At the table next to us one time in France, an area mostly devoid of British immigrants and even more devoid of British tourists, were four men.  They seemed to be speaking English, although each of them had a foreign accent.  It eventually came to us, the OB and I.  Two of the men were French, the other two German.  Their only common language?  English, of course.

Which just goes to prove the point; there is no need to learn a foreign language.

Tuesday, 1 March 2016

St David's Day

Or, as the BBC weather girls have been insisting, the first day of meteorological spring. Meteorological spring? I thought, the first time I heard it.  And then it dawned on me.  Not spring, but what she meant by meteorological spring.  To meteorologists the year is divided quite neatly into four season.  March, April and May are spring; June, July and August summer; September, October and November are autumn and, quite obviously, December, January and February are winter.  Simple, isn't it?  If only the weather would oblige!

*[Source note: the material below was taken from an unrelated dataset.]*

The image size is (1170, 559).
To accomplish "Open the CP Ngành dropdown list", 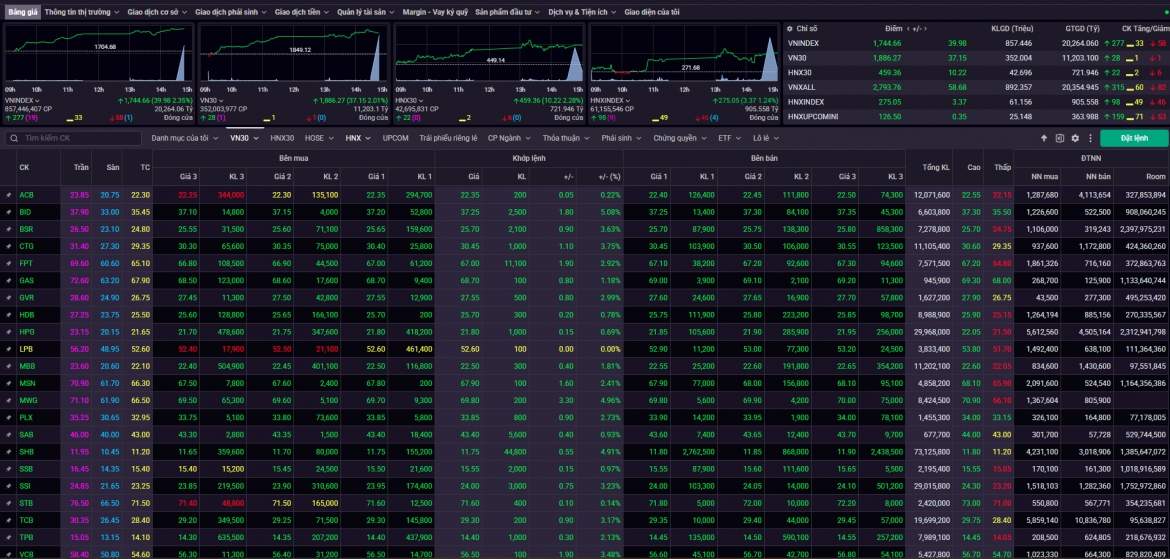I will click(509, 138).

I didn't exactly throw open the curtains this morning as it seemed a tad gloomy, somewhat darker than it has been of late.  But when I did draw them back, what a dank and drear sight met my eyes. The Downs across the valley were shrouded in low cloud and hidden from sight.  The trees and bushes in the garden were dripping, although there was no proper rain. All the same, the daffodils are in bloom in the park - as are the snowdrops in the woods.

The first, tender leaves have appeared on sycamore trees and I have spotted just one windflower. Spring is on the way, despite the dankness of today.